Nearly 700,000 Rohingya Muslims have fled northern Rakhine state to Bangladesh since Myanmar launched a brutal crackdown on insurgents six months ago amid accounts of arson, murder and rape at the hands of soldiers and vigilante mobs in the mainly Buddhist country.
Myanmar has vehemently denied U.S. and U.N. allegations of ethnic cleansing, insisting it was responding to attacks by the Arakan Rohingya Salvation Army in late August.
But on Monday, U.N. special rapporteur to Myanmar Yanghee Lee suggested that term was not strong enough.
"I am becoming more convinced that crimes committed... bear the hallmarks of genocide, and call in the strongest terms for accountability," she told the U.N. Human Rights Council.
The South Korean academic, who has been barred from visiting Myanmar, voiced alarm at "credible reports" of widespread indiscriminate killings, including by burning people alive.
She pointed to "conservative estimates" that at least 6,700 Rohingya, including at least 730 children under the age of five, were killed in the first month of violence alone.
Lee echoed a call from U.N. human rights chief Zeid Ra'ad Al Hussein last week for the creation of a new international probe tasked with preparing criminal indictments over atrocities committed in Myanmar.
She said the U.N.-backed investigation should be based out of Bangladesh and should work for three years to "collect, consolidate, map, analyze and maintain evidence of human rights violations and abuses".
The quest for accountability, she said, "must be aimed at the individuals who gave the orders and carried out violations against individuals and entire ethnic and religious groups."
"The government leadership who did nothing to intervene, stop or condemn these acts must also be held accountable," she added.
Myanmar's civilian leader Aung San Suu Kyi has been the target of global vitriol for a perceived failure to stand up for the stateless minority.
"Complicity is a very serious issue," Lee told reporters, adding though that she still had "a little element of hope that she will put her foot down and say once and for all let's stop this."
On Monday, Myanmar Ambassador Htin Lynn stressed to the rights council that Suu Kyi, a Nobel Peace Prize laureate, was committed to human rights.

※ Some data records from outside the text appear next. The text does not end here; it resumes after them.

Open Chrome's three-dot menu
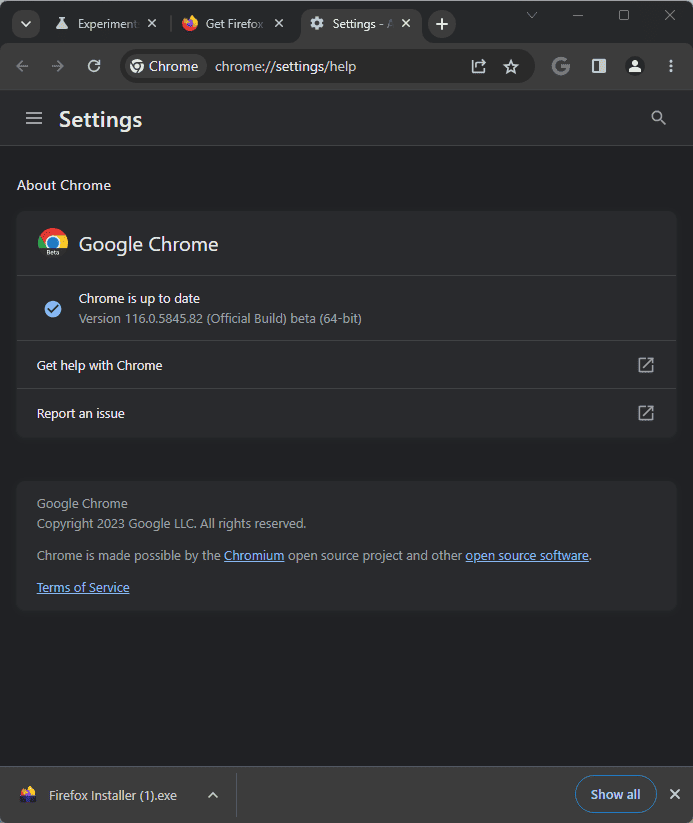 click(x=671, y=66)

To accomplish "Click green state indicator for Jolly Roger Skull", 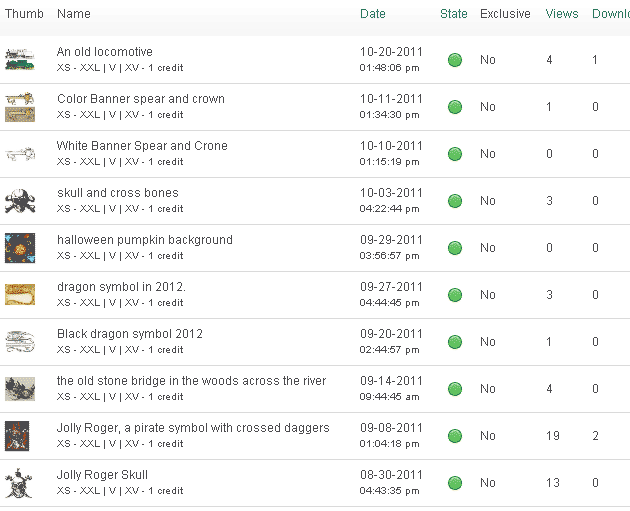I will (455, 483).
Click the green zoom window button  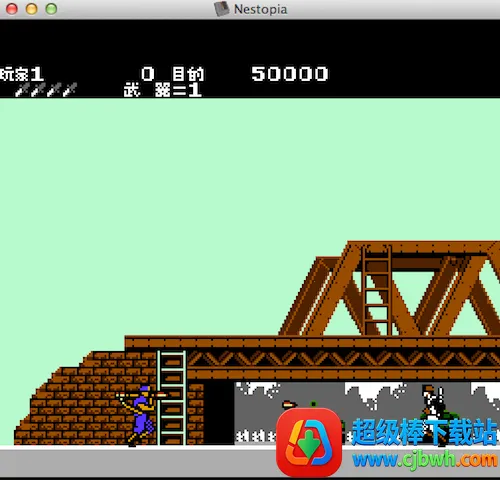click(x=51, y=9)
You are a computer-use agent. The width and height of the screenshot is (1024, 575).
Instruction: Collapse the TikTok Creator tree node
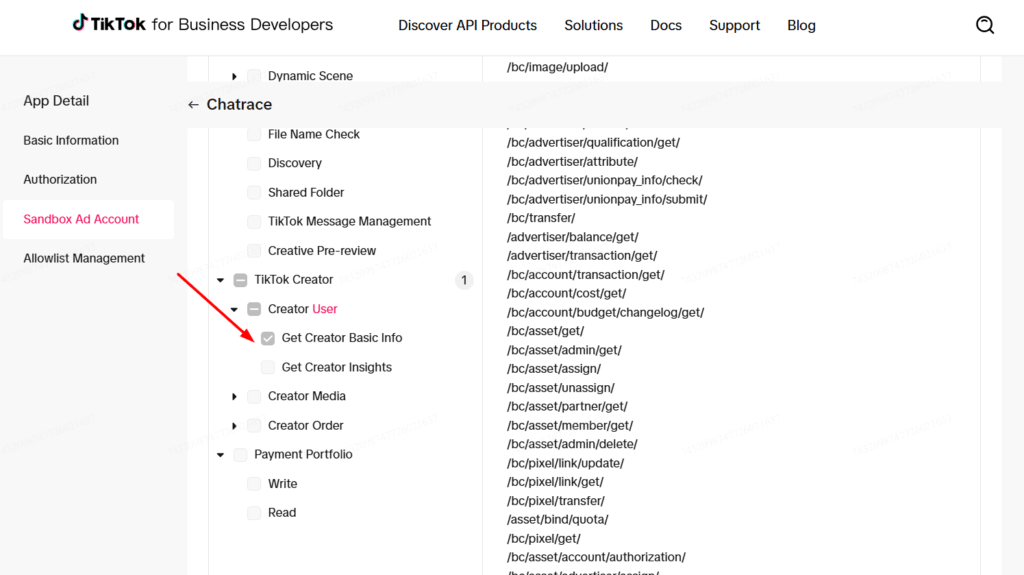[x=220, y=280]
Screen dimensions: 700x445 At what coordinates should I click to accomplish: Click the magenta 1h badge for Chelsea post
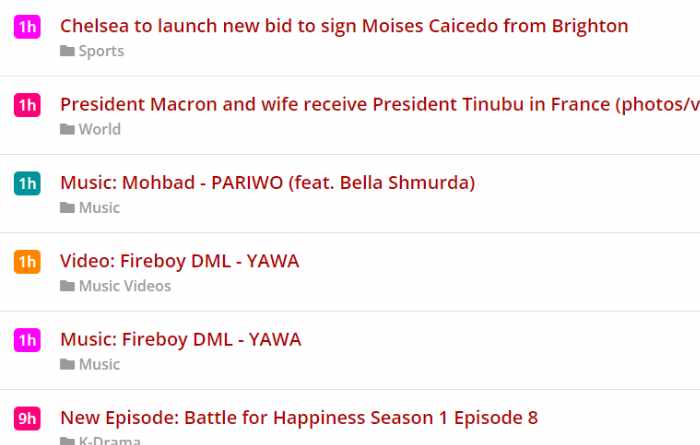(27, 27)
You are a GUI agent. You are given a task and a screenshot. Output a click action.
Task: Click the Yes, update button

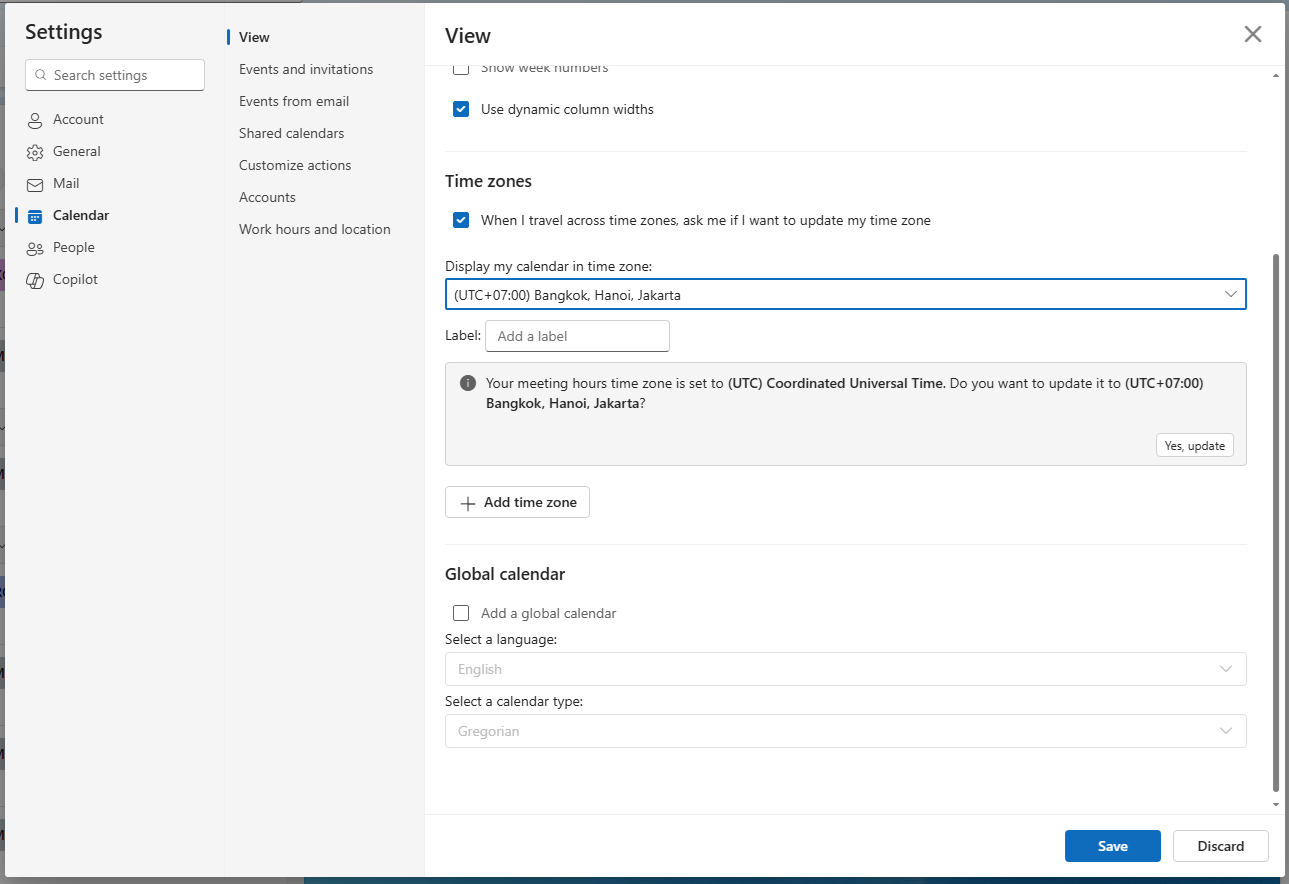[x=1194, y=446]
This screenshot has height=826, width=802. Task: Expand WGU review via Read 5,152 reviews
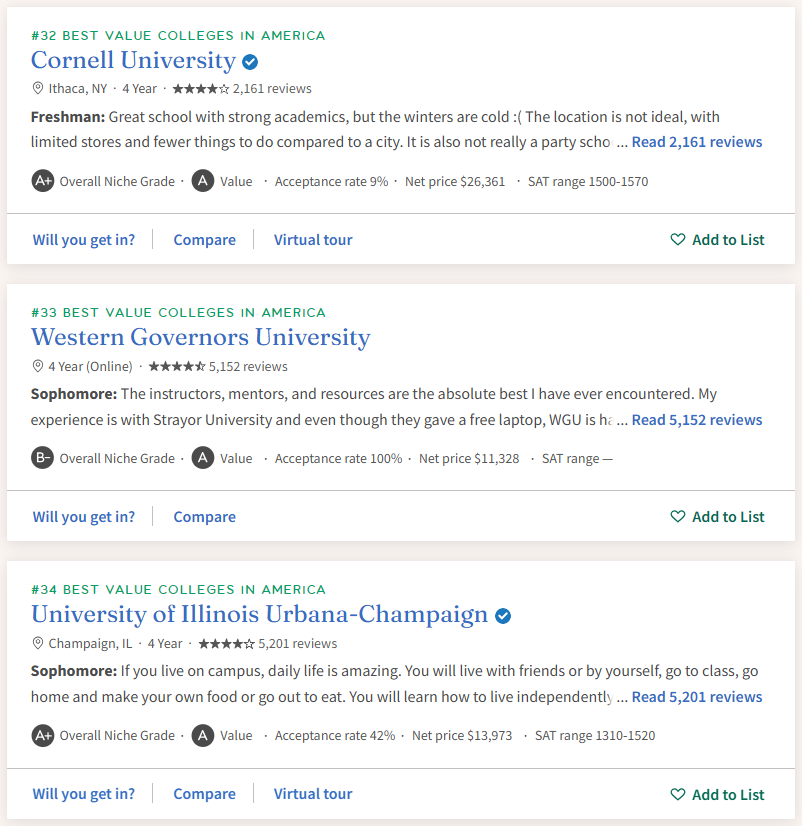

"It is unreasonable to assert that our leadership, whose mission has human rights at its core, remains indifferent to the allegations of grave human rights violations," he said, insisting that the government was "ready to take action where there is clear evidence."
He meanwhile slammed Lee for presenting "sweeping allegations and unverified information," and insisted "there is a clear need to replace her."
Lee also called Monday for a "comprehensive review" of actions taken by the U.N. before, during and after the latest crackdowns on Rohingya in Myanmar.
"The violence and suffering calls not just for accountability but also for self-reflection by the U.N., and the question: Could we have prevented this?" she said.
Her comments came after Amnesty International accused Myanmar of building security installations on top of razed Rohingya villages, casting doubt on plans to repatriate hundreds of thousands of refugees.
Lee also warned of "extensive bulldozing of former Rohingya villages with huge redevelopment projects already underway in some areas".
She pointed to a 2013 law that automatically gives the Myanmar government control over all burned or abandoned land.
The head of a U.N.-backed fact-finding mission into violations in Myanmar, Marzuki Darusman, meanwhile told reporters that "the incidents of land grabbing have been quite widespread."
And he told the council that at least 319 villages had been burned since August.
"We have seen unsettling photographs and satellite images of Rohingya villages flattened to the ground by bulldozers," he said.